Other account-based marketing tactics include:
- Distributing content from your blog, podcast, or other mediums you publish to
- Create targeted ad campaigns on social media and Google
- Invite your contacts to digital events and ask them to invite colleagues or others they know
- Sponsor a booth at a target account’s event
The goal is to forge strong relationships with the account’s decision-makers. This process takes time—sometimes months or even years. But it’s worth the wait, and the journey helps you learn intel to further improve your ABM campaigns.
Measure & Analyze Your ABM Results
All marketing activities require ongoing monitoring and iterations. What works once may not work again, so consistently switch up your methods. When you closely monitor and analyze your campaigns, you can catch when your marketing efforts aren’t performing as expected.

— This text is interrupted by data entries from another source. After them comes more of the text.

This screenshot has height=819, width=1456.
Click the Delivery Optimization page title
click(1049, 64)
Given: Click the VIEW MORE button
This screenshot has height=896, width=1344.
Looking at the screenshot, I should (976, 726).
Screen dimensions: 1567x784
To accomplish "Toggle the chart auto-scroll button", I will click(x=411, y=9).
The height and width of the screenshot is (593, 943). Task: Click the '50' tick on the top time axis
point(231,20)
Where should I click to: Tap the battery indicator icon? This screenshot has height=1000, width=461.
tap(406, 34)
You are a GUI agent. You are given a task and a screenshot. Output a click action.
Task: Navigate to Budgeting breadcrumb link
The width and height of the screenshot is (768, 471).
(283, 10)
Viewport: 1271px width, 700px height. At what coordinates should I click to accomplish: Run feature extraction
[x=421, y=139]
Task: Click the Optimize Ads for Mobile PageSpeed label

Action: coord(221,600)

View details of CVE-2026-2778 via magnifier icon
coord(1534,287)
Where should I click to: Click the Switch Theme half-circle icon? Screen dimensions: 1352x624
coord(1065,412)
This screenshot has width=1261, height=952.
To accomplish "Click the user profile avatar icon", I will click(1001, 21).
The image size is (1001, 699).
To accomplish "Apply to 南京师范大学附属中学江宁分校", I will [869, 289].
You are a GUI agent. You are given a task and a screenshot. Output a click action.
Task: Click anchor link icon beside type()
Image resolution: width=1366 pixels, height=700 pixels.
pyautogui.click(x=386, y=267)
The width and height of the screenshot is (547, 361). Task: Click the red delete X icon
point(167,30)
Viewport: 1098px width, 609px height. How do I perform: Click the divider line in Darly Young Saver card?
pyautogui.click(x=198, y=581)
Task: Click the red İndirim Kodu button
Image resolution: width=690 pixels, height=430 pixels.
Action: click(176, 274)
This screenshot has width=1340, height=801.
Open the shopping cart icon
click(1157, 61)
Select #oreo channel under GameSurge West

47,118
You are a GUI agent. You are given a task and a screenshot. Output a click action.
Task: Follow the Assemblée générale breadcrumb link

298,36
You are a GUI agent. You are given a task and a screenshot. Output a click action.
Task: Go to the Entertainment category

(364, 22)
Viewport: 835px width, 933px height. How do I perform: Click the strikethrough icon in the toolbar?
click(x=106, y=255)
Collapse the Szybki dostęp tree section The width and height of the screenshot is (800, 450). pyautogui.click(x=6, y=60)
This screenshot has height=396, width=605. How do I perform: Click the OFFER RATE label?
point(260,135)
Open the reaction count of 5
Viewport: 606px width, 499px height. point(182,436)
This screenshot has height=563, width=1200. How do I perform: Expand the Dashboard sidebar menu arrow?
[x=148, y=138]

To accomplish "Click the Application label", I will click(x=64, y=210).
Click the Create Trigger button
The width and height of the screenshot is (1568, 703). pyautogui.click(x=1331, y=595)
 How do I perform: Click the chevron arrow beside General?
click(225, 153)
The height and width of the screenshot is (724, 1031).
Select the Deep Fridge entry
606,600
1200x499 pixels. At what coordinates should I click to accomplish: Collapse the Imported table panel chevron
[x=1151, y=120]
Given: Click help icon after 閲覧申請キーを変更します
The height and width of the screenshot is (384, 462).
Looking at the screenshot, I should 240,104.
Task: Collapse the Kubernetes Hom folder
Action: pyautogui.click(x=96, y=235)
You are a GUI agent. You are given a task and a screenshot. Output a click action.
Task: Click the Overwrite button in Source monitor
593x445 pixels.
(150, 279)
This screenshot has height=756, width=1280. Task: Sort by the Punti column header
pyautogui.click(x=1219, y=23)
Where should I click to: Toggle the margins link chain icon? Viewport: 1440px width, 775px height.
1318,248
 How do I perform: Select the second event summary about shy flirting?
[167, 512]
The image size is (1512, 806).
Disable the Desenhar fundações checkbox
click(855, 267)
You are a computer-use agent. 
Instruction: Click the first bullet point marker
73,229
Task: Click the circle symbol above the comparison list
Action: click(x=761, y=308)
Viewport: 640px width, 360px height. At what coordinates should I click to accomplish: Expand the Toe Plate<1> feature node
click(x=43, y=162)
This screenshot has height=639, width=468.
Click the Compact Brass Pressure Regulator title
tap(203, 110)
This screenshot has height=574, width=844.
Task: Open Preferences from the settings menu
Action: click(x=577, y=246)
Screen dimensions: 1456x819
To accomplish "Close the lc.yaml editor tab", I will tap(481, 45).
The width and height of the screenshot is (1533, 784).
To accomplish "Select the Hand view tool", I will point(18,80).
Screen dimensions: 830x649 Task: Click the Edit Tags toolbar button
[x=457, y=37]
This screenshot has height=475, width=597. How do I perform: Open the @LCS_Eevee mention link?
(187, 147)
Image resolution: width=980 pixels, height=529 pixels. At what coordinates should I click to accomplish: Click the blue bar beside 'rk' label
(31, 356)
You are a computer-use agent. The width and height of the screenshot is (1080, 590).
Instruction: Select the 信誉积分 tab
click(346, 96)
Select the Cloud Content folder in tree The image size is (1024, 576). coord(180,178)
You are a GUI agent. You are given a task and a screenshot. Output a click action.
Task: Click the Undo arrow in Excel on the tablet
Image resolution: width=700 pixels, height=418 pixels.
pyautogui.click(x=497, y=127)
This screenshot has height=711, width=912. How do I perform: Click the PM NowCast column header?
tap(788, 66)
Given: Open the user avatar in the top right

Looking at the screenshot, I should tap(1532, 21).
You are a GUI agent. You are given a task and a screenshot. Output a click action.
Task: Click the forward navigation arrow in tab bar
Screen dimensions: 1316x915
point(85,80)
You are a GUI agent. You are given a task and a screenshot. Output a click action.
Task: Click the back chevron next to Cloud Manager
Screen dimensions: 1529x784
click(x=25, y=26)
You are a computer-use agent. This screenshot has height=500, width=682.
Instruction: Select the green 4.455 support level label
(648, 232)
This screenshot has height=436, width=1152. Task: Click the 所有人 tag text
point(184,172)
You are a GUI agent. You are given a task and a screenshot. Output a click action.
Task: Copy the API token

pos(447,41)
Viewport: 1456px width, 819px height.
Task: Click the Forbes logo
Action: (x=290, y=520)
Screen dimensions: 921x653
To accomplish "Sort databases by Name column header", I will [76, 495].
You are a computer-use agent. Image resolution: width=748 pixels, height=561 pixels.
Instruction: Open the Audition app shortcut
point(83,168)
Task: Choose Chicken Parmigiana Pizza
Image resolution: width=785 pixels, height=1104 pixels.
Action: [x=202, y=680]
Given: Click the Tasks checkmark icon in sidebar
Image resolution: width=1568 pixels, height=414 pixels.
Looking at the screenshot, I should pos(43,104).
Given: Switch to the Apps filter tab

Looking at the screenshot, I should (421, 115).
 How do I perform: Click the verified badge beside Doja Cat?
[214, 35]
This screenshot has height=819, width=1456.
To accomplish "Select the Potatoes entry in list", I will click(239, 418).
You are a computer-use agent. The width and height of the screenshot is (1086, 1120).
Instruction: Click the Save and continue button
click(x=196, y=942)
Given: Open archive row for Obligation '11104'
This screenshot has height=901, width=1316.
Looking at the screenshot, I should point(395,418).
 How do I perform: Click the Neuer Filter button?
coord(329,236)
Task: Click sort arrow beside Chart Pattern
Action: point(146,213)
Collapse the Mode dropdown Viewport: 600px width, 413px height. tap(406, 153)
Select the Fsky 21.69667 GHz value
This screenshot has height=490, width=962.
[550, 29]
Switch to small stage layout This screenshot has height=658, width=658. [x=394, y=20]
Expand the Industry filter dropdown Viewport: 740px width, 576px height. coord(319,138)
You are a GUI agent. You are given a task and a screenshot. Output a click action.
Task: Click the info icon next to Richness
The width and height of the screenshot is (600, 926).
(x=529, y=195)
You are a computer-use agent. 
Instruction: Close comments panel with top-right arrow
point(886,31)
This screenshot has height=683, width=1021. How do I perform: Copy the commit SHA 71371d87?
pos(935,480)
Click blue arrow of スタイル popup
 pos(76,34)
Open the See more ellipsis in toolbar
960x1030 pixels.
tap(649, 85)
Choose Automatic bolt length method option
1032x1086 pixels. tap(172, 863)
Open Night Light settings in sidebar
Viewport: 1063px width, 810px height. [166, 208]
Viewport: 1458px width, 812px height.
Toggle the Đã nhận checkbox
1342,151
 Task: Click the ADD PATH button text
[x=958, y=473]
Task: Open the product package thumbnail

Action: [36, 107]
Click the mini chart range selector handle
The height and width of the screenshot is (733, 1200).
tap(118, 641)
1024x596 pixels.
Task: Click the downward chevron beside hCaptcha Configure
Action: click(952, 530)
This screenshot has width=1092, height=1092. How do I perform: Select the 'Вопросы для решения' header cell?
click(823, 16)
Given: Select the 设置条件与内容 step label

But what exactly should you measure in your ABM campaign? Here are several account-based marketing KPIs to gather insights from:
- Deals created
- Account engagement
- Account penetration (adding net new contacts to an account)
- Time to close deals
- Percentage of deals closed
- Net-new revenue
You’ll have to run your ABM campaign for at least 30 to 60 days to have enough data to evaluate your campaign’s effectiveness.
Learn How Sendoso Can Help Boost Your ABM Strategy
In an ABM campaign, your goal is to drive more target accounts to your business. This means using strategies to appeal and engage stakeholders. The beauty of ABM is you know exactly who you’re selling to, so you can design personalized touches in your outreach.
This is where Sendoso comes in. B2B companies use Sendoso to send corporate gifts, swag bags, and fruit baskets (among other things) to ideal customers. It’s an excellent way to open up conversations and initiate engagement.
Some customers use it to entice leads to schedule a demo or call. And others use it as a thank-you after successfully hosting a meeting with potential customers. Corporate gifting is a direct mail technique that showcases your thoughtfulness.
With Sendoso, you have a dashboard to monitor your gift sending to ensure on-time deliveries. Plus, you can quickly find personalized gifts that match your prospect’s personality and tastes. It’s the ultimate form of personalization, and it works in getting a return call or email from a defrosting lead.
Get Started Building Your ABM Campaign
By following ABM best practices and employing the right tools and strategies, you can get favorable results from your campaigns. So keep these tips top of mind and continue experimenting to see what works for your business and its accounts.